Al Abrar    •    Selasa, 29 Nov 2016 15:19 WIB
unjuk rasa
Risma Bantah Larang Bus Antarkan Massa ke Jakarta
Wali Kota Surabaya Tri Rismaharini. Foto: Antara/Agus Bebeng

Metrotvnews.com, Jakarta: Wali Kota Surabaya Tri Rismaharini membantah ada surat masuk dari Polrestabes Surabaya perihal pelarangan otobus mengantar pedemo dari Surabaya, Jawa Timur, menuju Jakarta. Pemerintah Kota Surabaya hanya mengimbau warga tidak mengikuti Aksi Bela Islam III di Jakarta.
 
"Aku enggak nerima suratnya yang kemarin diisukan, enggak ada. Aku sudah bantah enggak ada surat masuk itu," kata Risma, demikian politikus PDI Perjuangan itu disapa, di Kompleks Parlemen, Senayan, Jakarta, Selasa (29/11/2016).
 
Menurut Risma, surat yang masuk ke kantornya harus melalui proses administrasi, dengan begitu surat mudah dicari.

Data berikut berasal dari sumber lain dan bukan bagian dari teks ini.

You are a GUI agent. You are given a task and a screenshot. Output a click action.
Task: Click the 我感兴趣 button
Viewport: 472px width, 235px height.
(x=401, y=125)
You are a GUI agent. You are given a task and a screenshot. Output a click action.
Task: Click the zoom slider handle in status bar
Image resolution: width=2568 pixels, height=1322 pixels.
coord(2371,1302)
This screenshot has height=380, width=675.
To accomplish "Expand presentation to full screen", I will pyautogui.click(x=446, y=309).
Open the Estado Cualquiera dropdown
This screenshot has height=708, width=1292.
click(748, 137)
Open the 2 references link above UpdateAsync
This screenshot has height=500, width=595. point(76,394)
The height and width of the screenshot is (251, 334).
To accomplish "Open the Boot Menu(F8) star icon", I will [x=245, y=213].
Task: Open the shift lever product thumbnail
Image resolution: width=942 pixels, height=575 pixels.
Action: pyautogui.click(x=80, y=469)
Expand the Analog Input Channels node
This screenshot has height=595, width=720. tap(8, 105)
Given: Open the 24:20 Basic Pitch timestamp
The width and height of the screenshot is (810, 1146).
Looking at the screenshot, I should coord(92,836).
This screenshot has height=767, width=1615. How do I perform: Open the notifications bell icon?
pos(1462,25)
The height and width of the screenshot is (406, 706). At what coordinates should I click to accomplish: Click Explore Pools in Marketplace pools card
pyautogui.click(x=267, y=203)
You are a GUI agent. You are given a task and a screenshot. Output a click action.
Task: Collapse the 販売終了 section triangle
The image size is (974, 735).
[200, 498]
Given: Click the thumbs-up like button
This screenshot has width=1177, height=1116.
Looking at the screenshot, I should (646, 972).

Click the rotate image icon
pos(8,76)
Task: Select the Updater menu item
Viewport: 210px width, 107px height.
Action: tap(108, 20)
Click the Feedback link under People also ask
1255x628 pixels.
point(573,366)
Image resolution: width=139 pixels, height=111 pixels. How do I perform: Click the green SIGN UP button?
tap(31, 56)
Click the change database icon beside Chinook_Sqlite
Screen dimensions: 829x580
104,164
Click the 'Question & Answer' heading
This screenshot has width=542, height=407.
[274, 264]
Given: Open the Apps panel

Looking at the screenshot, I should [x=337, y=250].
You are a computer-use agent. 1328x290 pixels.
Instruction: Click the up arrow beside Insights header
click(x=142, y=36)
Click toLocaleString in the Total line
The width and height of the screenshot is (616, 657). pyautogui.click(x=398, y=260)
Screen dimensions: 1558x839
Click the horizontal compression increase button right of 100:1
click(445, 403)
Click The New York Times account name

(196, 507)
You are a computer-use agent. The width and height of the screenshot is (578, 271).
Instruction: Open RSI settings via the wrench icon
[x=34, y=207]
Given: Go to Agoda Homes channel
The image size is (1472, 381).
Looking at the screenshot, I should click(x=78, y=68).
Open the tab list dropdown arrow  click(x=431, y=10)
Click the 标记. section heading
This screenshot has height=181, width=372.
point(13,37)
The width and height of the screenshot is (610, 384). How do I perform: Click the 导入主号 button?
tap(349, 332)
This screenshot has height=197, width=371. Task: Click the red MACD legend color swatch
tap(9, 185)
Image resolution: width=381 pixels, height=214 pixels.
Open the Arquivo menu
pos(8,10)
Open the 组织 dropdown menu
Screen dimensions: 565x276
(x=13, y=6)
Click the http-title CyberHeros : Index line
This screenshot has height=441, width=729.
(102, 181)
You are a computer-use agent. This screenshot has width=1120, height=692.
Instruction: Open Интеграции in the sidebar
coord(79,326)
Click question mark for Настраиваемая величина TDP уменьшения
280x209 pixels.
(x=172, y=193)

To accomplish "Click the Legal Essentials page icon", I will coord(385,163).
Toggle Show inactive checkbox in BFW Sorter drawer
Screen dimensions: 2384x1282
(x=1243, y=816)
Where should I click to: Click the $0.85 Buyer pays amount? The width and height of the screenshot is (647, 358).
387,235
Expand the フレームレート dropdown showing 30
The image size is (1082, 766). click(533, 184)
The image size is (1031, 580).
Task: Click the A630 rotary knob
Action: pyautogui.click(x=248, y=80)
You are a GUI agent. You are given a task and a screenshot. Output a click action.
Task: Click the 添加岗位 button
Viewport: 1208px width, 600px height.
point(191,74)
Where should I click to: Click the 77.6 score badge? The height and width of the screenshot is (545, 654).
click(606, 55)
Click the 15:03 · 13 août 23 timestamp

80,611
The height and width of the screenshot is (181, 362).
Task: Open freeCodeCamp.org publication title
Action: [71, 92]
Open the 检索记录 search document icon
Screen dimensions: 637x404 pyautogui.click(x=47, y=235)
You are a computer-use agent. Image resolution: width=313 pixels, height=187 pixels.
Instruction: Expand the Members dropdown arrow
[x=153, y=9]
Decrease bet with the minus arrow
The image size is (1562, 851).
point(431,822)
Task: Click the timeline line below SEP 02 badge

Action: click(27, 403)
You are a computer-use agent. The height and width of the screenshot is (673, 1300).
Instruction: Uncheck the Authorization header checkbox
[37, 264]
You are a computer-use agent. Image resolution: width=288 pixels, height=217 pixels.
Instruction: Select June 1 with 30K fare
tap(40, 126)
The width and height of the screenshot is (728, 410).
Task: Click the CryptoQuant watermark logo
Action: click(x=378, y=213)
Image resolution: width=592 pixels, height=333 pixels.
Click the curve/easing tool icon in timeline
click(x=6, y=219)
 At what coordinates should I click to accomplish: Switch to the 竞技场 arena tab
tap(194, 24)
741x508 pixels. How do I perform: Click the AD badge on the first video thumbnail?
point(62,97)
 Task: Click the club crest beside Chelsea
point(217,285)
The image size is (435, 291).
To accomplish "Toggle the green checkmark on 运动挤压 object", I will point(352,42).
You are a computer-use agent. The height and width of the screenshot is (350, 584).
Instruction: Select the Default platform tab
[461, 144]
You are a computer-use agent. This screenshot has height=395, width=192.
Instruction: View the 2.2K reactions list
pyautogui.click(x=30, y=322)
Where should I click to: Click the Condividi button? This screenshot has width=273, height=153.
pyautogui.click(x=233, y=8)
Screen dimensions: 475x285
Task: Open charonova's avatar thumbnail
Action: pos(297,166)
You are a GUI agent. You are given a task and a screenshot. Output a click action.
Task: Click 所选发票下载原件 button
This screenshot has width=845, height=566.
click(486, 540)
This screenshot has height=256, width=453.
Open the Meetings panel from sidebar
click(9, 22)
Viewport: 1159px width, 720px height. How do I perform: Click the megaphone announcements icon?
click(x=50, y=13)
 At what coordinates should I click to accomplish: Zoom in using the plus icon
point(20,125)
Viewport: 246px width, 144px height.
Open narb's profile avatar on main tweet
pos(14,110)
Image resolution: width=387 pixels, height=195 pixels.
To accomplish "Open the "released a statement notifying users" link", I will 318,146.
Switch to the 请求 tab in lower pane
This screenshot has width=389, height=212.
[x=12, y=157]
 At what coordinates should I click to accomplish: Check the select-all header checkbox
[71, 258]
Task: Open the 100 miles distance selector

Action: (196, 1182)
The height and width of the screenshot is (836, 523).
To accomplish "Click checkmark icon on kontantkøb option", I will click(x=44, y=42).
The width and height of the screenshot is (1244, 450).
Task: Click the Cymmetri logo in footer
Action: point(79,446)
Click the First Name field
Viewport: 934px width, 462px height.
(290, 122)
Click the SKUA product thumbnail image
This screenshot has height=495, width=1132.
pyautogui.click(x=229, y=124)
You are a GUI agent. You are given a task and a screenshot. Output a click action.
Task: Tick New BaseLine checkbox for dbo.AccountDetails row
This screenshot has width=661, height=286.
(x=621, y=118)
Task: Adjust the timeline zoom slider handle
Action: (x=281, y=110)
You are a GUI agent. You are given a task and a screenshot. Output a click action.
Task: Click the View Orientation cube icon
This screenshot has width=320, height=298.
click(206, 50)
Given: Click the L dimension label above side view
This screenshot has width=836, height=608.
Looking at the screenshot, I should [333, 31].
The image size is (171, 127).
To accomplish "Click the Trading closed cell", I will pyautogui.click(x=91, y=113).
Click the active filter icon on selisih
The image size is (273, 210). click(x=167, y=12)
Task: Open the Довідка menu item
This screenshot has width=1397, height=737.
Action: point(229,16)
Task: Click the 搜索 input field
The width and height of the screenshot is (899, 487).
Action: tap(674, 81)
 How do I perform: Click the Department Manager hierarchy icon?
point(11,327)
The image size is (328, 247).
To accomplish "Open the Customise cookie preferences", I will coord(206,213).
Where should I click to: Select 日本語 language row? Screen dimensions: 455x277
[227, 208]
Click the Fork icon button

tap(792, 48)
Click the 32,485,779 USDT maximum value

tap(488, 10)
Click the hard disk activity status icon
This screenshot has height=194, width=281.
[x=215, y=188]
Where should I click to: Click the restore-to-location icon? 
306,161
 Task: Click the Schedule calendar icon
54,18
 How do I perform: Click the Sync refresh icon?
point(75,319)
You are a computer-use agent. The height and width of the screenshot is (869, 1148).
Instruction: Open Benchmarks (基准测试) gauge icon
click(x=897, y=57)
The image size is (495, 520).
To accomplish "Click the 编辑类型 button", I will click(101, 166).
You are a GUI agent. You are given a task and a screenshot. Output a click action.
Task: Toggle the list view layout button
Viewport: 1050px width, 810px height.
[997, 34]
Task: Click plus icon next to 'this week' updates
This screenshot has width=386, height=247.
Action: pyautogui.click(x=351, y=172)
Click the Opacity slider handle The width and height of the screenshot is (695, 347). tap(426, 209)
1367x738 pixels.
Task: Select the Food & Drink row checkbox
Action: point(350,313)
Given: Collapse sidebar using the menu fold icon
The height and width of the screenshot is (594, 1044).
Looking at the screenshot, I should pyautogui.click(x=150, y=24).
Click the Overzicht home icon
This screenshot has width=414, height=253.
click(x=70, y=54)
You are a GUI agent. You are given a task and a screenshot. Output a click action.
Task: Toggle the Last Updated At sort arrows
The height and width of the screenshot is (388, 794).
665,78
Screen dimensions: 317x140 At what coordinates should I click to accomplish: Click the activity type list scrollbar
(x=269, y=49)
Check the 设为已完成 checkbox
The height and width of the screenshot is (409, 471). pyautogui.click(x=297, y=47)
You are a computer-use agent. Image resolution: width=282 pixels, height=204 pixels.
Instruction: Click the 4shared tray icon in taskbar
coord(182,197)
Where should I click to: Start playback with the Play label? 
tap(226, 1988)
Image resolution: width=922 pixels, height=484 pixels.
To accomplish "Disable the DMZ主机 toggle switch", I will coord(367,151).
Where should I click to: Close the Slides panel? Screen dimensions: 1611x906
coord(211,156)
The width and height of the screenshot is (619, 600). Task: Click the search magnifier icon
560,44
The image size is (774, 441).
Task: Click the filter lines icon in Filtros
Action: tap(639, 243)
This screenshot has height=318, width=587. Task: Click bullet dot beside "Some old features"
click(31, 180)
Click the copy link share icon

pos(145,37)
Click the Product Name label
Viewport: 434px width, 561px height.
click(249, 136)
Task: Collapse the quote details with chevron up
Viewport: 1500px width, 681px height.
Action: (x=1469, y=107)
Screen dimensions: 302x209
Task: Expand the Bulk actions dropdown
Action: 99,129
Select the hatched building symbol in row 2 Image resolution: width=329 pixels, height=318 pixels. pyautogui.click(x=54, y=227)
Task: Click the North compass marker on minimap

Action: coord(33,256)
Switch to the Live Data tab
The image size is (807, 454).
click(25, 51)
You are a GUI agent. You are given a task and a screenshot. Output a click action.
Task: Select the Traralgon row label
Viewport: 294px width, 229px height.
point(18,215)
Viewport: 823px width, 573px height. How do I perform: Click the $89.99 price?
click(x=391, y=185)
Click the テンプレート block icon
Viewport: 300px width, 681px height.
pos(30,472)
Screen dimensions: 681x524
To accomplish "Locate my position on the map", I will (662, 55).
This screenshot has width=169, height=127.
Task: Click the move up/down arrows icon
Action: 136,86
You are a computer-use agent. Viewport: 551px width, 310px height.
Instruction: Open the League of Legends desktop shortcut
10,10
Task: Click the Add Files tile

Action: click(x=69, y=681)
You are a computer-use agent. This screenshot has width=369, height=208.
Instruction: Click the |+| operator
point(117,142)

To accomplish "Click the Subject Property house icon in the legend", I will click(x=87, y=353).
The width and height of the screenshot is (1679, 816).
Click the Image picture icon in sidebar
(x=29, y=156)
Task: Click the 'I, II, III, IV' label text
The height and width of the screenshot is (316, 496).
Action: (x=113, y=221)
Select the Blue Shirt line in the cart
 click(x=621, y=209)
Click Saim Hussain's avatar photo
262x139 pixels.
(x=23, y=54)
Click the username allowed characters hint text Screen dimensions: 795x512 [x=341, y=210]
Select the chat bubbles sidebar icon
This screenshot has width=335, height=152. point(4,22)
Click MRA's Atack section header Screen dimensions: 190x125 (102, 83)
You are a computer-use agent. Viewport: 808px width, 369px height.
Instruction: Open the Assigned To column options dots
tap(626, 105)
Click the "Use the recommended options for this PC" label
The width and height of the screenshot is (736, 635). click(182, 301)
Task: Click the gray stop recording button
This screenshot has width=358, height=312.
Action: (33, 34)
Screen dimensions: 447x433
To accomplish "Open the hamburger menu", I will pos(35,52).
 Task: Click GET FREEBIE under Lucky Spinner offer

Namun, sampai hari ini tidak ada surat terkait pelarangan dari Polrestabes Surabaya yang melarang otobus mengantar pedemo menuju Jakarta.
 
"Sudah saya liat dari tanggal 21-25 enggak ada surat masuk," ujarnya.
 
Terkait Aksi Bela Islam III yang digelar di Monas pada 2 Desember, Risma telah mengimbau kepada masyarakat Surabaya tidak perlu ikut demonstrasi. Apalagi, pada Minggu 27 November masyarakat Surabaya telah menggelar doa bersama.
 
"Kita sudah lakukan pendekatan, dari kecamatan gandeng muspida. Koramil, polsek sudah mendekati warga buat menjelaskan," katanya.
 
Diketahui, Polrestabes Surabaya mengeluarkan surat edaran bernomor B/25/XI/2016. Surat meminta Dinas Perhubungan Surabaya tidak mengeluarkan rekomendasi izin trayek sementara bagi kendaraan angkutan umum/bus yang digunakan untuk mengangkut orang peserta unjuk rasa ke Jakarta.